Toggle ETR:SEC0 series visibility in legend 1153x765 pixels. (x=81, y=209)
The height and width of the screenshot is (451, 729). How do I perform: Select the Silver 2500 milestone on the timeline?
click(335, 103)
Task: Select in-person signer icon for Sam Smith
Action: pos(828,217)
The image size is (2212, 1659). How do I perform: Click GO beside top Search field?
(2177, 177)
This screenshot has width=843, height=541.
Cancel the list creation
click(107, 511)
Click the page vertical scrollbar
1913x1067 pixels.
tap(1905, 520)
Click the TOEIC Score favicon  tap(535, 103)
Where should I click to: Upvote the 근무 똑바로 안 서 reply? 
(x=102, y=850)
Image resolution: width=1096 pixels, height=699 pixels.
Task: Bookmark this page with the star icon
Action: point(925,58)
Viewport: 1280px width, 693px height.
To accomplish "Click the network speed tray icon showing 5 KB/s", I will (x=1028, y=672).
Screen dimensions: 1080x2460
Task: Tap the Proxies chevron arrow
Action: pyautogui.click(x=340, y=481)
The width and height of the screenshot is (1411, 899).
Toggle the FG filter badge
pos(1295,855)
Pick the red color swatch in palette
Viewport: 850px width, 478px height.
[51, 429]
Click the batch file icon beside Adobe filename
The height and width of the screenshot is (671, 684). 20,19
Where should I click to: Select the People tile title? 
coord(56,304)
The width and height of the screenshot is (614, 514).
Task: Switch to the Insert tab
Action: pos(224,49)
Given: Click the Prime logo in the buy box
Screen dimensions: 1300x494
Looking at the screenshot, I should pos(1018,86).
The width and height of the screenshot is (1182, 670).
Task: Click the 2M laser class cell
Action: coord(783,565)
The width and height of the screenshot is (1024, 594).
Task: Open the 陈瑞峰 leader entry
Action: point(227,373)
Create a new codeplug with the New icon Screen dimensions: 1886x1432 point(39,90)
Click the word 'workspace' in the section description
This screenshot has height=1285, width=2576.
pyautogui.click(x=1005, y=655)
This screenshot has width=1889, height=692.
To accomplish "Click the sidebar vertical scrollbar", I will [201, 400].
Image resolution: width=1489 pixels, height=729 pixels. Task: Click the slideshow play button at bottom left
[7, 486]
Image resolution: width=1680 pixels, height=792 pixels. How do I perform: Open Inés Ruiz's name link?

▶ Written problem
Update the records above by replacing every instance of "scrollbar" with "scroll bar" and leaving everything else unchanged.

▶ Task answer
Toggle ETR:SEC0 series visibility in legend 1153x765 pixels. (x=81, y=209)
The height and width of the screenshot is (451, 729). How do I perform: Select the Silver 2500 milestone on the timeline?
click(335, 103)
Task: Select in-person signer icon for Sam Smith
Action: pos(828,217)
The image size is (2212, 1659). How do I perform: Click GO beside top Search field?
(2177, 177)
This screenshot has width=843, height=541.
Cancel the list creation
click(107, 511)
Click the page vertical scroll bar
1913x1067 pixels.
tap(1905, 520)
Click the TOEIC Score favicon  tap(535, 103)
Where should I click to: Upvote the 근무 똑바로 안 서 reply? 
(x=102, y=850)
Image resolution: width=1096 pixels, height=699 pixels.
Task: Bookmark this page with the star icon
Action: point(925,58)
Viewport: 1280px width, 693px height.
To accomplish "Click the network speed tray icon showing 5 KB/s", I will (x=1028, y=672).
Screen dimensions: 1080x2460
Task: Tap the Proxies chevron arrow
Action: pyautogui.click(x=340, y=481)
The width and height of the screenshot is (1411, 899).
Toggle the FG filter badge
pos(1295,855)
Pick the red color swatch in palette
Viewport: 850px width, 478px height.
[51, 429]
Click the batch file icon beside Adobe filename
The height and width of the screenshot is (671, 684). 20,19
Where should I click to: Select the People tile title? 
coord(56,304)
The width and height of the screenshot is (614, 514).
Task: Switch to the Insert tab
Action: pos(224,49)
Given: Click the Prime logo in the buy box
Screen dimensions: 1300x494
Looking at the screenshot, I should pos(1018,86).
The width and height of the screenshot is (1182, 670).
Task: Click the 2M laser class cell
Action: coord(783,565)
The width and height of the screenshot is (1024, 594).
Task: Open the 陈瑞峰 leader entry
Action: point(227,373)
Create a new codeplug with the New icon Screen dimensions: 1886x1432 point(39,90)
Click the word 'workspace' in the section description
This screenshot has height=1285, width=2576.
pyautogui.click(x=1005, y=655)
This screenshot has width=1889, height=692.
To accomplish "Click the sidebar vertical scroll bar", I will [201, 400].
Image resolution: width=1489 pixels, height=729 pixels. Task: Click the slideshow play button at bottom left
[7, 486]
Image resolution: width=1680 pixels, height=792 pixels. How do I perform: Open Inés Ruiz's name link?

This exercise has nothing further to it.